● EXERCICES:
(a) Réécrivez le passage de l'arrêt de la cour d'appel de Paris de « CA PARIS (pôle » à « L. 212-1 précité. », en mettant « déséquilibre manifeste » à la place de « déséquilibre significatif ».
(b) D'après l'arrêt de la cour d'appel de Paris, quelle juridiction a rendu le jugement déféré à la cour ?

CA PARIS (pôle 5 ch. 8), 10 août 2017 : RG n° 16/01224 

Publication : Jurica

 

Extrait : « Aux termes de l'article L. 212-1 du code de la consommation, dans les contrats conclus entre professionnels et consommateurs, sont abusives les clauses qui ont pour objet ou pour effet de créer, au détriment du consommateur, un déséquilibre significatif entre les droits et obligations des parties au contrat. L'article L. 212-2 du même code prévoit par ailleurs que les dispositions ci-dessus sont également applicables dans les contrats conclus entre professionnels et non professionnels.

En l'espèce il n'est pas contesté que la société AFB n'est pas consommateur au sens de l'article L. 212-1 précité.

Par ailleurs, les contrats de crédits-bails souscrits pour l'acquisition des véhicules par la société, lesquels sont en rapport direct avec l'activité professionnelle de la société excluent que celle-ci soit qualifiée de non professionnelle au sens de l'article L. 212-2 précité.

Dès lors, outre qu'il n'appartient pas au juge de se substituer aux parties pour fixer le montant du prix de cession des véhicules même s'il le considère contestable, le code de la consommation ne lui permettant par ailleurs que de juger non écrite une clause qu'il jugerait abusive, il apparaît en tout état de cause que les dispositions du code la consommation relatives aux clauses abusives ne sont pas applicables en l'espèce. »

 

RÉPUBLIQUE FRANÇAISE

AU NOM DU PEUPLE FRANÇAIS

 

COUR D’APPEL DE PARIS

PÔLE 5 CHAMBRE 8

ARRÊT DU 10 AOÛT 2017

 

ÉLÉMENTS D’IDENTIFICATION DE LA DÉCISION       (N.B. : mention ne figurant pas sur l’original)

R.G. n° 16/01224 (6 pages). Décision déférée à la Cour : Jugement du 18 novembre 2015 - Tribunal de Grande Instance de FONTAINEBLEAU - R.G. n° 14/00289.

 

APPELANTE :

SA INTRUM JUSTITIA DEBT FINANCE AG de droit helvétique, venant aux droits de la société MERCEDES BENZ FINANCIAL SERVICES FRANCE SA

Inscrite au RCS de ZUG (SUISSE) sous le numéro CH-020.3.020.910-7, Ayant son siège social : [adresse] Représentée par Me Sabrina D., avocat au barreau de PARIS, toque : PC 63

 

INTIMÉE :

Madame X.

(Coordonnées des entrées)
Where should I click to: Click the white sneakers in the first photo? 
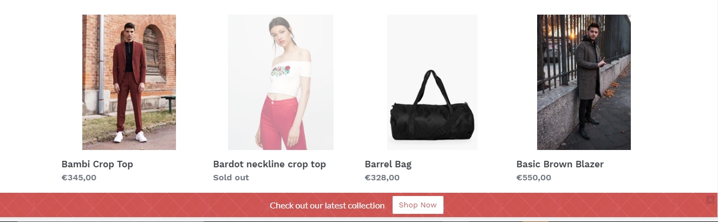click(130, 136)
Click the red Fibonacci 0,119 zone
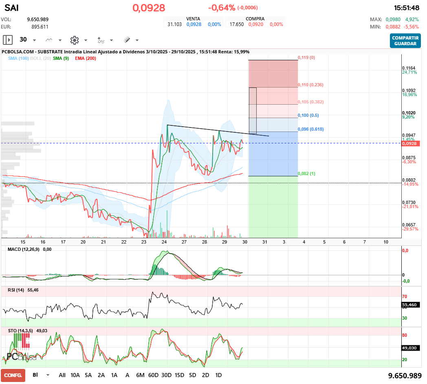 (x=273, y=73)
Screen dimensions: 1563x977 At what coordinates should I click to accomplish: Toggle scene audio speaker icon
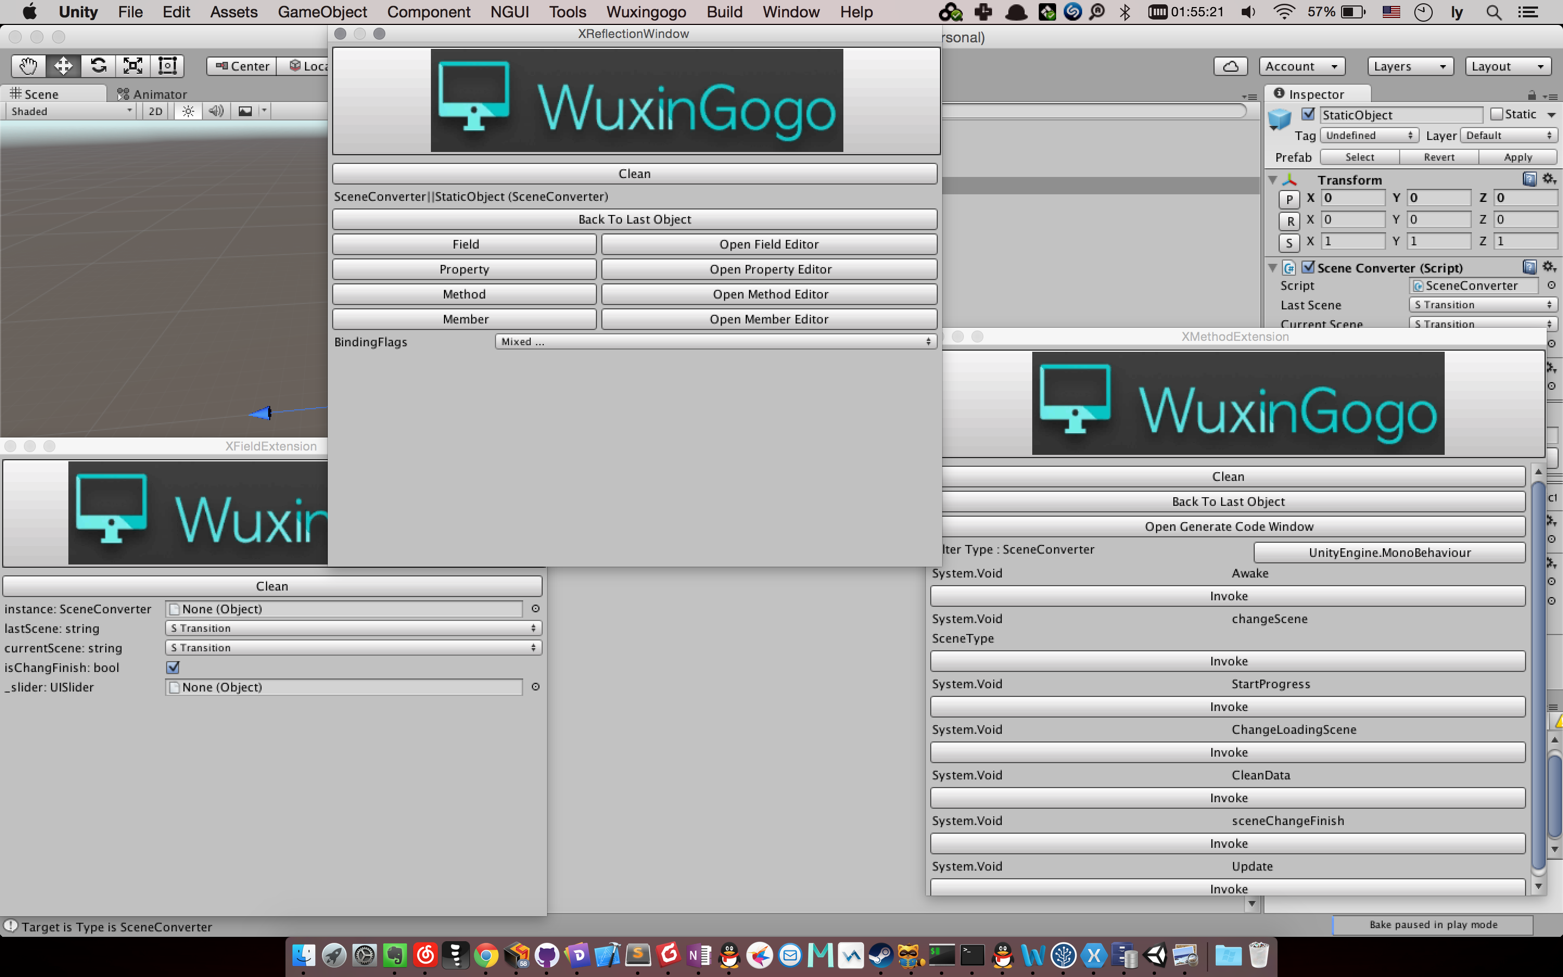click(x=216, y=111)
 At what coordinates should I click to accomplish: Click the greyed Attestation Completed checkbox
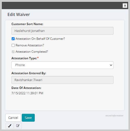click(x=13, y=52)
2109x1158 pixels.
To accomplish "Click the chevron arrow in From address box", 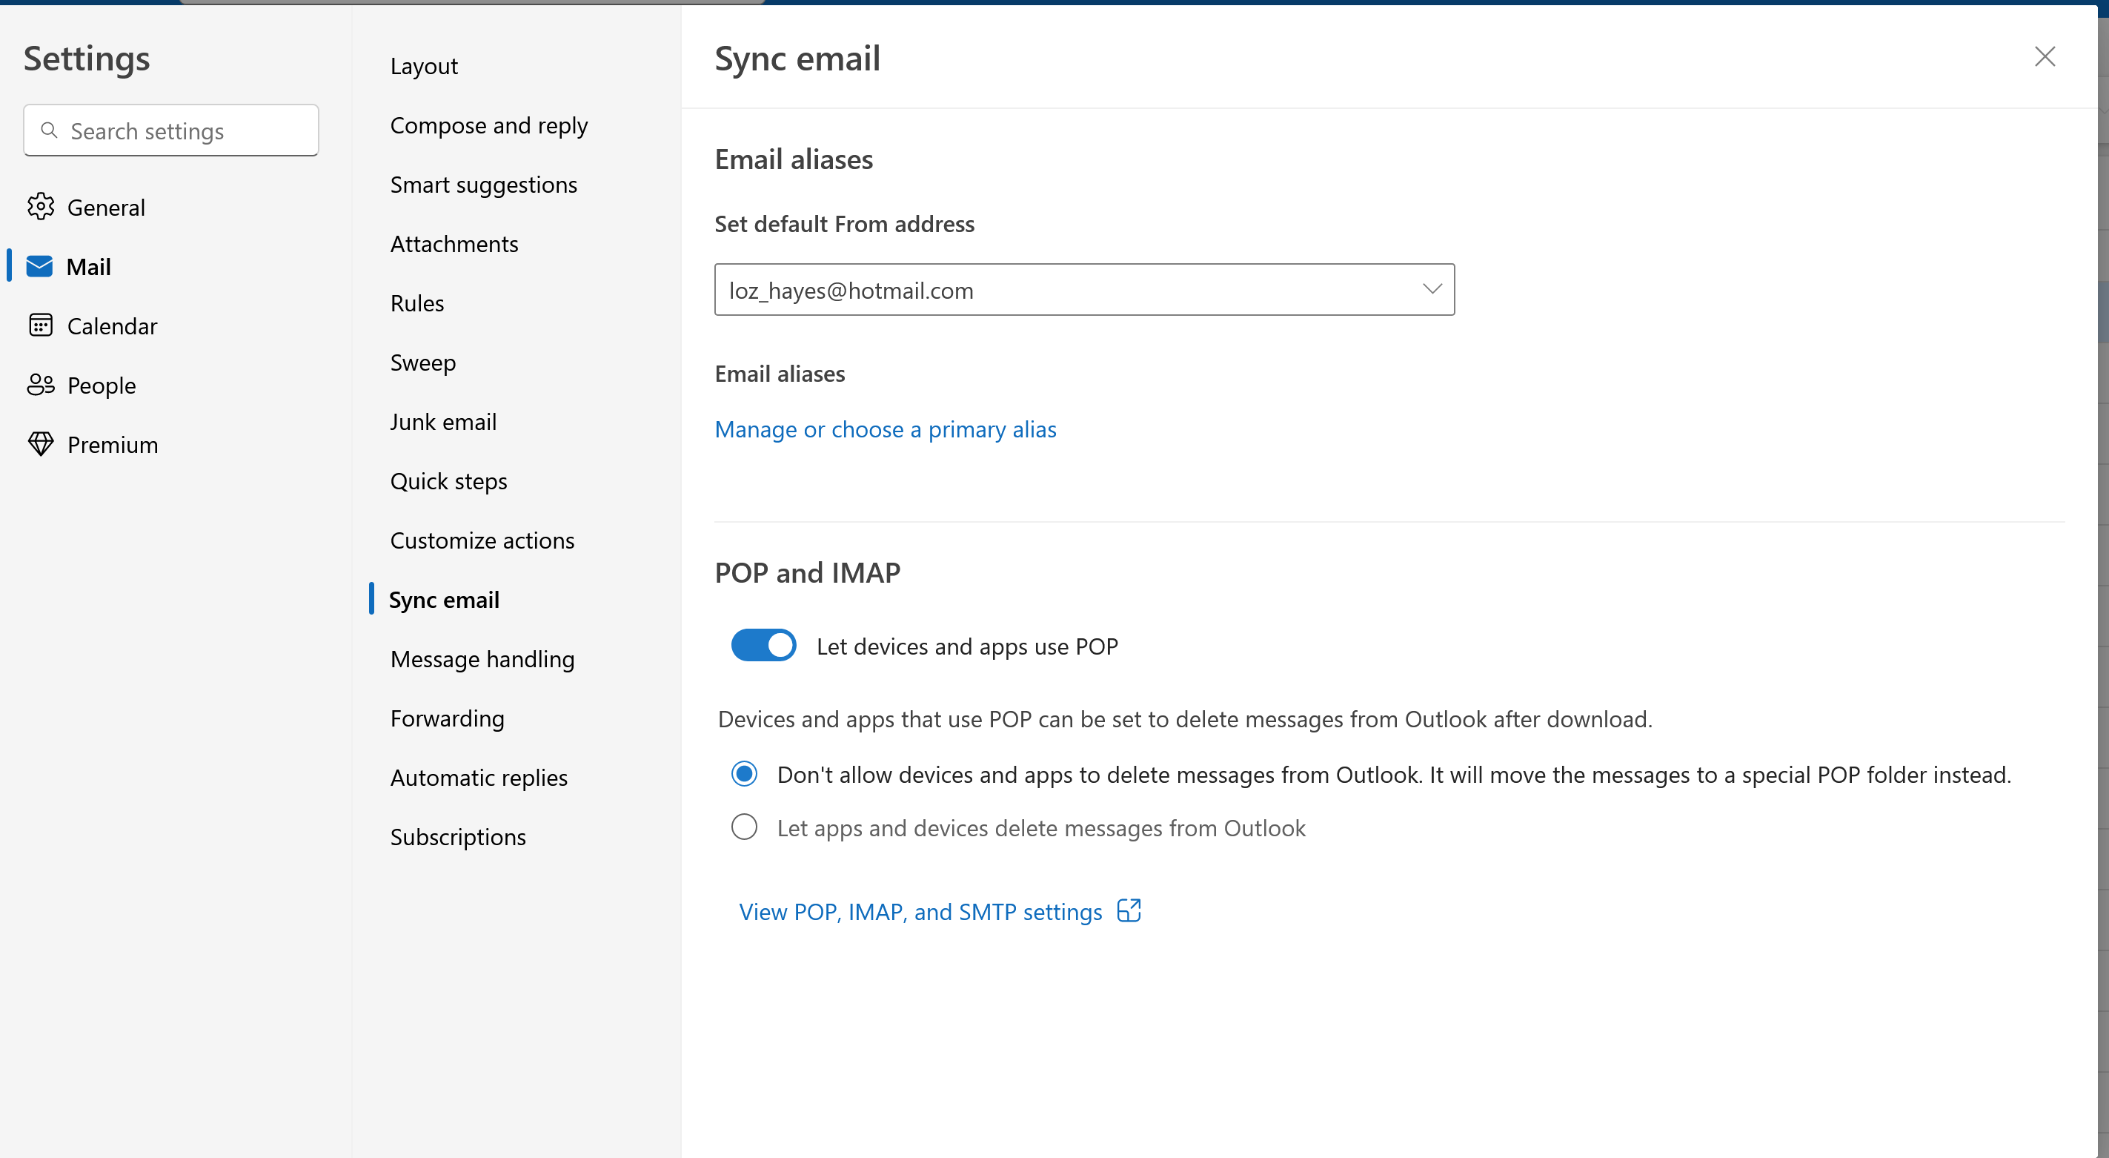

● RÉPONSES ATTENDUES:
(a)
CA PARIS (pôle 5 ch. 8), 10 août 2017 : RG n° 16/01224 

Publication : Jurica

 

Extrait : « Aux termes de l'article L. 212-1 du code de la consommation, dans les contrats conclus entre professionnels et consommateurs, sont abusives les clauses qui ont pour objet ou pour effet de créer, au détriment du consommateur, un déséquilibre manifeste entre les droits et obligations des parties au contrat. L'article L. 212-2 du même code prévoit par ailleurs que les dispositions ci-dessus sont également applicables dans les contrats conclus entre professionnels et non professionnels.

En l'espèce il n'est pas contesté que la société AFB n'est pas consommateur au sens de l'article L. 212-1 précité.

(b) Le tribunal de grande instance de Fontainebleau.